Chaillons La Parabole du Seum provoziert mit Körperpolitik und Diätkultur-Debatte
Cathleen HövelChaillons La Parabole du Seum provoziert mit Körperpolitik und Diätkultur-Debatte
Regisseurin Rébecca Chaillon präsentiert mit La Parabole du Seum ein provokantes neues Bühnenwerk in Frankreich. Die Inszenierung interpretiert die Castingshow The Biggest Loser neu und verwebt dabei Motive aus Octavia Butlers Roman Parabel des Sämanns. Der Titel spielt mit den französischen Begriffen für „Gleichnis“, „Satellitenschüssel“ und „Wut“.

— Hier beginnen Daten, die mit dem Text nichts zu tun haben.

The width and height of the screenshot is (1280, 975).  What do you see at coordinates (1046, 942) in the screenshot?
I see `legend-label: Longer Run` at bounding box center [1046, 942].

Das Stück knüpft an Chaillons markante Auseinandersetzung mit Diskriminierung und Identität an. Inspiriert ist es zudem vom Leben einer Popikone und einer Astrophysikerin, die – wie die Regisseurin selbst – aus einem stigmatisierten Banlieue stammen. Über fast drei Stunden oszilliert die Aufführung zwischen berührenden, atemberaubenden und mitunter zähen Momenten.
Die Performerin Julie Teuf verteilt Butter an das Publikum, lädt zum Kosten ein und verlost einen Preis: Lebensmittel im Wert eines Zehntels des Körpergewichts eines Teilnehmers – eine Anspielung auf die Besessenheit der Inszenierung von Maßen und Gewichten. Die Darsteller:innen entschuldigen sich für ihre als aufrührerisch empfundenen Körper und teilen intime Geständnisse über frühere Kämpfe mit dem eigenen Körperbild.
La Parabole du Seum taucht tief in die Realitäten dicker Körper und Identitäten ein, stürzt sich dabei in groteske Absurdität und spiegelt so die Extreme der Diätkultur wider – zugleich eine scharfe Abrechnung mit gesellschaftlichen Haltungen.
Die Performance stellt Wahrnehmungen von Gewicht, Glauben und Selbstwert infrage. Sie hinterlässt das Publikum zwischen Befremden und Nachdenklichkeit. Verlosung und Beichten unterstreichen den schonungslosen Blick auf die Politik des Körpers.